Another interest rates rise and how it translates into our money

by Chris Lang on May 4, 2010

Interest Rates RiseToday RBA has lifted the interest rates again, for the 6th consecutive time. I didn’t mention any of the previous rate rises on Homeiown (why bother when the mainstream media is covering it well anyway), but this time is different.

What is so different about it?

Well, firstly, this interest rates rise will push the Standard Variable Rate above the 10 years average, and this is kind of big deal. The 10 years average is 7.5% and after today’s RBA decision the new Standard Variable Rate goes up above that number. Of course all the banks are quick to pass that on.

Percentages, percentages… look all too small and insignificant, aren’t they?

How about a real life example. Take a typical 30 year housing loan of $300,000. Today, with the same loan, you would be paying $317 more a month compared to September last year.

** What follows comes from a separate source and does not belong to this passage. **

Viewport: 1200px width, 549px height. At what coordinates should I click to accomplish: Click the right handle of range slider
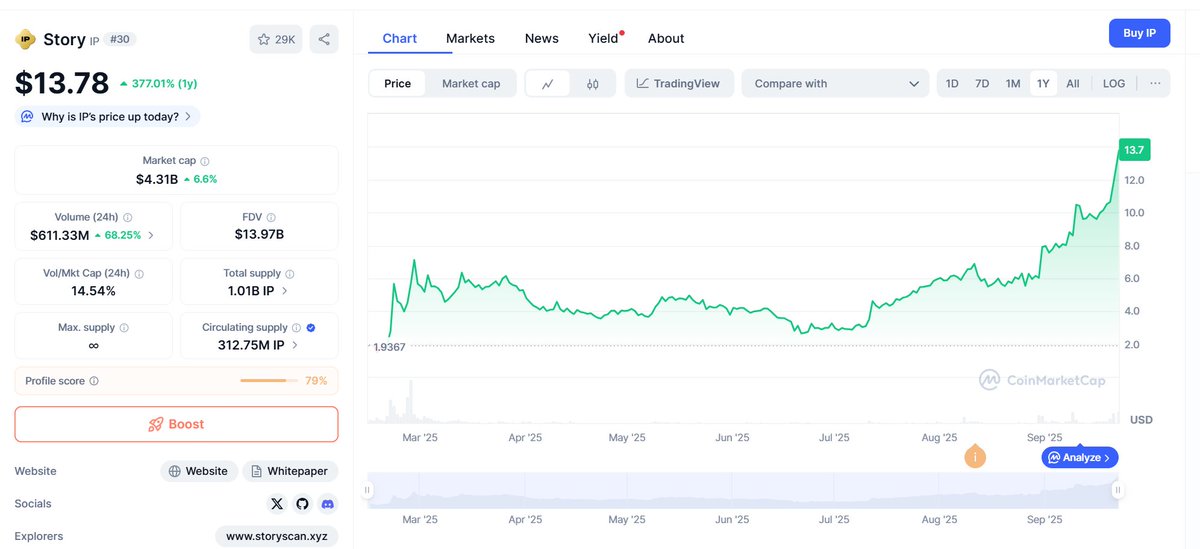pyautogui.click(x=1117, y=490)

You know what, forget September last year, and compare it to last month. From May on, assuming that interest rates are not going anywhere (which is probably unreasonable) you will be paying $51 a month more, that’s $612 a year. Which means that average first home buyer is now around $600 a year poorer.

“Today’s rate rise is tough for families and small businesses”, Federal Treasurer Wayne Swan admits, and as a consolation reminds us that the rates are still significantly lower than they were at their peak. What a joke. Let’s just hope that that we all get a pay rise to cover this extra expense – otherwise it could just wipe out that holiday we were planning off the calendar.

Ironic, isn’t it.

First we get stung by forever rising housing prices. Then, after we’ve paid whatever it takes to secure ourselves a home and got into a mortgage for the next 30 years, they say that the rise in house prices pushes inflation up and that deserves another interest rates rise. So there we are, having overpaid for the house, we now have to overpay for the mortgage as well.

And renters amongst us are in no better situation – they don’t even own an “asset” that appreciates with the housing market, but are paying higher rents because their landlords with mortgages are passing on the difference in their mortgage repayments.

What are higher interest rates doing to your family budget?